Given information —
★ ★ ★ ★ ★

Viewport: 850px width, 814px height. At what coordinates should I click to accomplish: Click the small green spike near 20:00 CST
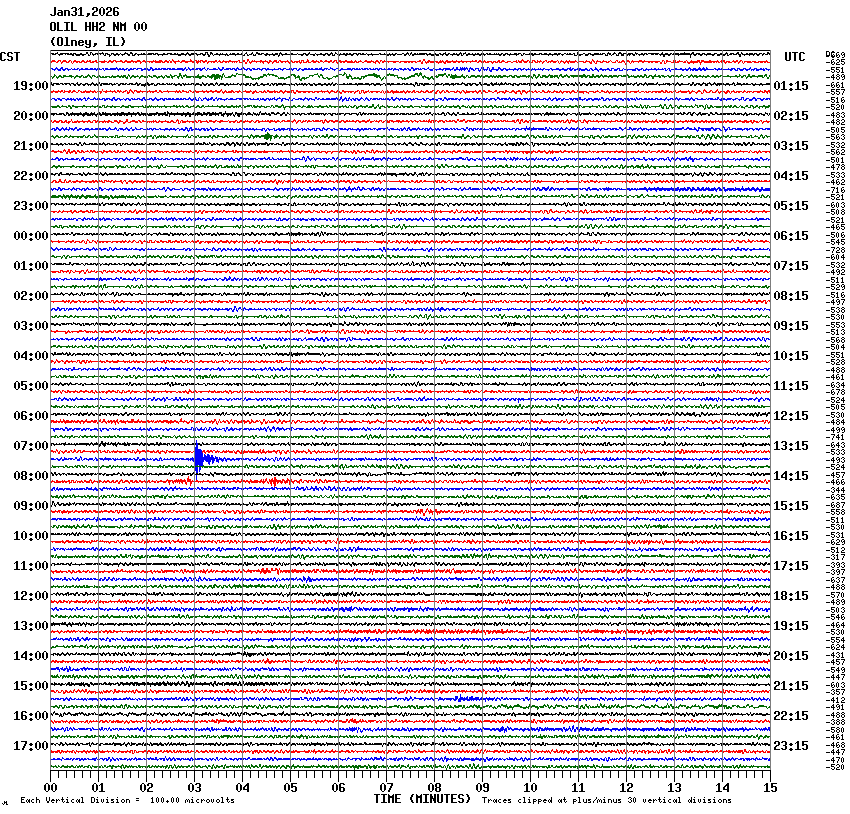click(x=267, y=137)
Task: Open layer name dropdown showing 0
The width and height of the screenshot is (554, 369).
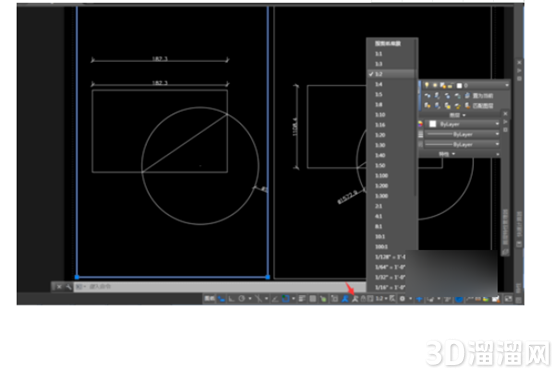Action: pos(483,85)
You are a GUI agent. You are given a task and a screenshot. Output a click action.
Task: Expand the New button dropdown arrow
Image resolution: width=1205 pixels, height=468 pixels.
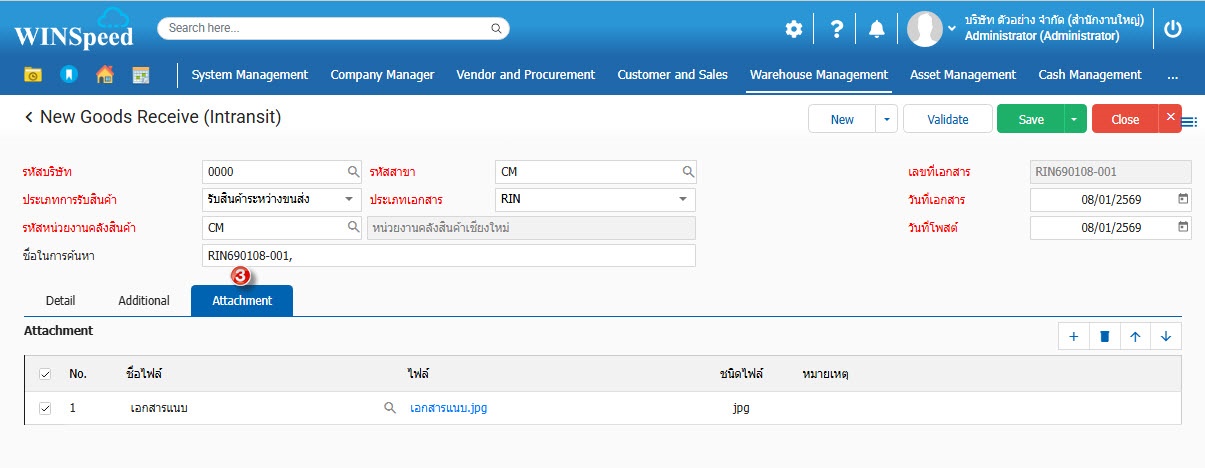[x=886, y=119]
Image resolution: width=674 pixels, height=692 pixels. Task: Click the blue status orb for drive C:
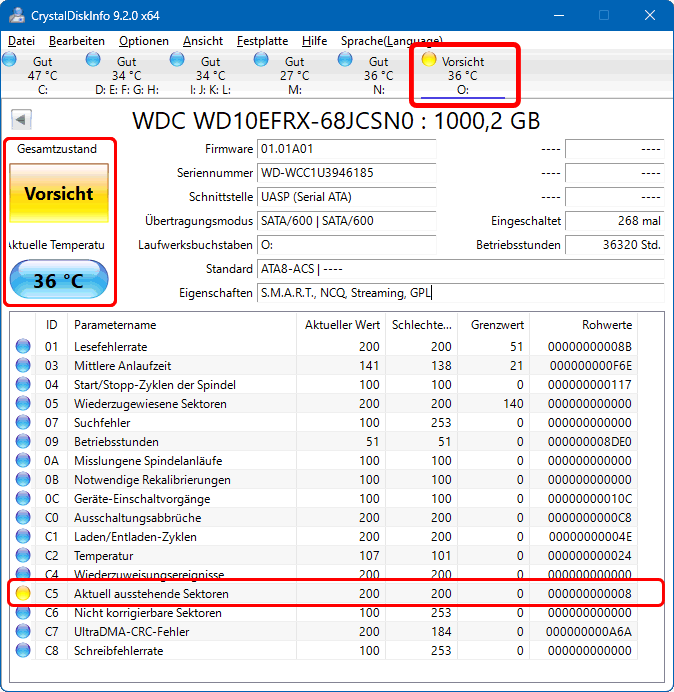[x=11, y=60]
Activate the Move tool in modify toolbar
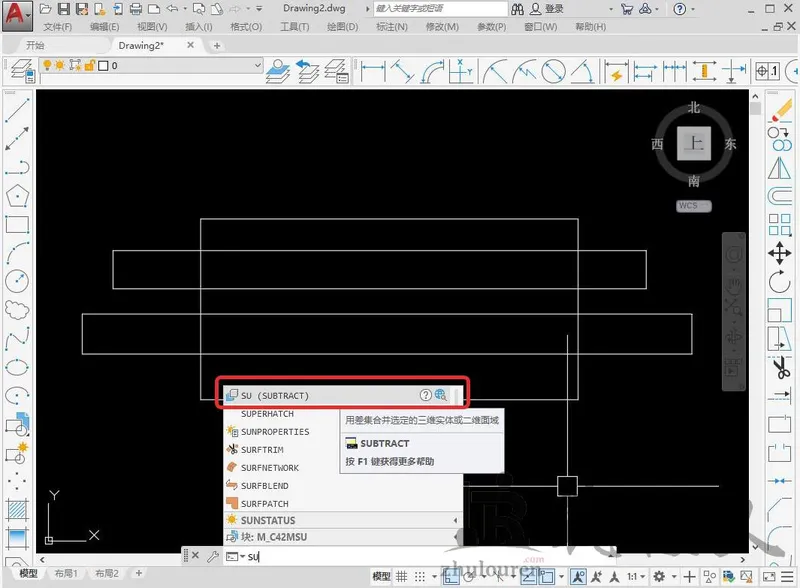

★ ★ ★ ★ ★

Look over the material above and report each line holding "dropdown".

Task: Open layer name dropdown showing 0
Task: Expand the New button dropdown arrow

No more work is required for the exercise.